Il manager torinese Massimo Segre è stato assolto dal Tribunale di Torino per il mancato versamento di circa 1 milione di euro fra Iva e ritenute della Thesan Savio, azienda di Chiusa San Michele, che produce sistemi di ventilazione. La Procura aveva chiesto una condanna a 10 mesi di carcere.

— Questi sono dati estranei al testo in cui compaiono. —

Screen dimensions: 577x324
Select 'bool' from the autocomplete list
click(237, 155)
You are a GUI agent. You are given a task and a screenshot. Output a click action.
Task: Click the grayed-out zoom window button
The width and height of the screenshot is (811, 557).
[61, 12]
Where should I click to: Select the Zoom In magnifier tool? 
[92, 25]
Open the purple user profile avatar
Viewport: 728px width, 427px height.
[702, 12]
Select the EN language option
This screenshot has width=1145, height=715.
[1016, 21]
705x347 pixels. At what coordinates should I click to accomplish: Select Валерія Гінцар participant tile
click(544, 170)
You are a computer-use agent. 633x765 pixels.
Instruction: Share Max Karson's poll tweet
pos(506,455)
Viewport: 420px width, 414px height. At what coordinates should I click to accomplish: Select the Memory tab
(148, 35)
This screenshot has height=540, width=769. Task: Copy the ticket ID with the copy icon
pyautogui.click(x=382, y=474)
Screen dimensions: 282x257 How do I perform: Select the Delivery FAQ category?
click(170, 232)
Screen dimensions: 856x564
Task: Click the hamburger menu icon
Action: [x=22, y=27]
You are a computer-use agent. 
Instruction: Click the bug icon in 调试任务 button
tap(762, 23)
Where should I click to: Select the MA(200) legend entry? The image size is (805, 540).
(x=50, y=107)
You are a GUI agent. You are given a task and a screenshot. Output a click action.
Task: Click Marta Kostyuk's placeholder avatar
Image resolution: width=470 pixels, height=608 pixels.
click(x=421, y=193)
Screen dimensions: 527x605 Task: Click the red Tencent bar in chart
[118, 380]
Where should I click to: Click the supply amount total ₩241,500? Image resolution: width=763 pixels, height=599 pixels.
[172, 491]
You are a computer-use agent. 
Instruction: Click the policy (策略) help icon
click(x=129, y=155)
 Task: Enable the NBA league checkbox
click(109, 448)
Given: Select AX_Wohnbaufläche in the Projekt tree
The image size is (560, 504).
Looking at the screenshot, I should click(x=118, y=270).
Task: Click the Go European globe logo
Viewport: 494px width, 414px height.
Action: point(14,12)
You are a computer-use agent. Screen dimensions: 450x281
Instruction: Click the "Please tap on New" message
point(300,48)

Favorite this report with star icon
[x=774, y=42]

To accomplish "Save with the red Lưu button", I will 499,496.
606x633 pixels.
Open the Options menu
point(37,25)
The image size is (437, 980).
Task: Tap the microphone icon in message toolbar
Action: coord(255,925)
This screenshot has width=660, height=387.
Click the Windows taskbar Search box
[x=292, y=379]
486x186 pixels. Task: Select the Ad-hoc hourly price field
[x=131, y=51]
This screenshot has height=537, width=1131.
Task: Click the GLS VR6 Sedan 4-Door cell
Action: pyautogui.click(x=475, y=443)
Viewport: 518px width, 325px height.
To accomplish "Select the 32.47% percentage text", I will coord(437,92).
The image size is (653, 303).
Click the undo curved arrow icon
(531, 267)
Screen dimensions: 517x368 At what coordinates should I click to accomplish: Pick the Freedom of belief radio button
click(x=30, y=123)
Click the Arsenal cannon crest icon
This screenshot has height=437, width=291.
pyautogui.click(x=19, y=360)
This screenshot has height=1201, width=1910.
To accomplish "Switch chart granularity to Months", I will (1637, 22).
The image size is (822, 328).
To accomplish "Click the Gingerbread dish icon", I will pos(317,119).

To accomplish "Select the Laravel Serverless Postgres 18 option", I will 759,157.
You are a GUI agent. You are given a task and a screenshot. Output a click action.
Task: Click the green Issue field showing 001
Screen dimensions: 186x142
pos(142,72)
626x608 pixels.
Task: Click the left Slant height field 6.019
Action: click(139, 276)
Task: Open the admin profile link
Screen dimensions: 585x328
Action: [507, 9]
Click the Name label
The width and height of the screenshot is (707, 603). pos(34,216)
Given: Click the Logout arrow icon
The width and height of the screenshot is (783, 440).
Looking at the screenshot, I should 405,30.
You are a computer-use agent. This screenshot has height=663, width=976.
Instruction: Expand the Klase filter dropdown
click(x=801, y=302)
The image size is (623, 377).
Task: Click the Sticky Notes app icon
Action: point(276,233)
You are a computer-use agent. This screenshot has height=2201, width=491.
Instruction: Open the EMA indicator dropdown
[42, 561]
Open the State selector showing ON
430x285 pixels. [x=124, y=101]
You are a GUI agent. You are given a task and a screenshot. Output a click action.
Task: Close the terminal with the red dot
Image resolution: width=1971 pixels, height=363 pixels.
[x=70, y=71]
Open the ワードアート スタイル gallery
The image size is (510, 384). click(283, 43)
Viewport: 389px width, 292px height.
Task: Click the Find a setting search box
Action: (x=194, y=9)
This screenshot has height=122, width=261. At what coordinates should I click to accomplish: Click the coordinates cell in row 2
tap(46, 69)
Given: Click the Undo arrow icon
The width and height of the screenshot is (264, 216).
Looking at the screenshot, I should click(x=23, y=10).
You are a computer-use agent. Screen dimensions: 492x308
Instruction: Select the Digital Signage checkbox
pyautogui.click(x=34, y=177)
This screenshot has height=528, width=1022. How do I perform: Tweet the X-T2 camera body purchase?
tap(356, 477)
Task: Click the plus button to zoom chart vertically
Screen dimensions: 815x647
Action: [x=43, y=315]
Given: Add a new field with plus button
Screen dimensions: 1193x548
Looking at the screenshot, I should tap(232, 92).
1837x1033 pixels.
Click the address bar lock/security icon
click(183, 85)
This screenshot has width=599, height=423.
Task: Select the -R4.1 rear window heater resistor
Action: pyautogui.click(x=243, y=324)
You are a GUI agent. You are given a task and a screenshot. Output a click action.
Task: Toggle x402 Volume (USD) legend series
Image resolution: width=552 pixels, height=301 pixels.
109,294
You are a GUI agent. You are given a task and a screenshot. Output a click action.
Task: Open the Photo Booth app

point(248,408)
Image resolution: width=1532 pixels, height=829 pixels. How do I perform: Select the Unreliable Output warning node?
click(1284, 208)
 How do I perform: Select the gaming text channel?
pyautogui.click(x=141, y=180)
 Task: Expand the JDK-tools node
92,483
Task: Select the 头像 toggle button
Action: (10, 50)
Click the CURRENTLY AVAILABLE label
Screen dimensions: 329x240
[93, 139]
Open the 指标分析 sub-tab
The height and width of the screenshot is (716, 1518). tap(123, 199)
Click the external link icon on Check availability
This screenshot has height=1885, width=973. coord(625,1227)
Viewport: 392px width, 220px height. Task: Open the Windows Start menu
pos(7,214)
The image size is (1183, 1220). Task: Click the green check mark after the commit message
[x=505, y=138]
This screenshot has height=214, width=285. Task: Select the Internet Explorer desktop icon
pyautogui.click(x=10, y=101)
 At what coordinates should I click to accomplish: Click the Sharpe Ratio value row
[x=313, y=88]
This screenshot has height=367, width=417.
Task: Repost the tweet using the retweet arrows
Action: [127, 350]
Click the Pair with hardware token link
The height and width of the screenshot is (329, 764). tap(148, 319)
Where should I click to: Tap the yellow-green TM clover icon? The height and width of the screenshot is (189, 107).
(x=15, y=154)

Secondo la sentenza della giudice Eugenia Melania Cafiero invece i capi d'imputazione relativi ai mancati versamenti delle ritenute d'acconto “non costituiscono reato”. Per quanto riguarda l'Iva non versata invece Segre, difeso dall'avvocato Teodoro Marrazza, è stato assolto “per non aver commesso il fatto”. Segre, che è stato presidente del consiglio d'amministrazione della Thesan da luglio 2018 a maggio 2020, ha sempre sostenuto di non sapere dei debiti.
La vicenda
Il manager, noto alle cronache rosa per la rottura diventata virale sui social con l'imprenditrice Cristina Seymandi, era imputato insieme ad Aimone Balbo di Vinadio, ex amministratore delegato dell'azienda, che però era già uscito dal processo concordando dieci mesi di lavori di pubblica utilità.
Le parole di Segre
"Sono molto soddisfatto dell'assoluzione da tutte le imputazioni: ho avuto fiducia nel credere nella capacità del giudice di approfondire tematiche complesse, per arrivare alla conclusione con la sentenza di oggi". Così Massimo Segre commenta l'assoluzione di oggi nel processo Thesan Savio per tutte le imputazioni: per non aver commesso il fatto e perché il fatto non costituisce reato. "Sono soddisfatto anche per motivi personali. Savio è un cliente storico della mia famiglia, da ancora prima che io nascessi. Ho sostenuto personalmente quell'azienda quando era in difficoltà e ritrovarmi poi sotto processo anche come conseguenza del mio impegno è stato un momento buio. Mi sono sempre assunto la responsabilità delle mie scelte guidate dal rispetto scrupoloso delle regole. Per questi motivi la sentenza mi ridà serenità come persona, come professionista e come cittadino", conclude Segre.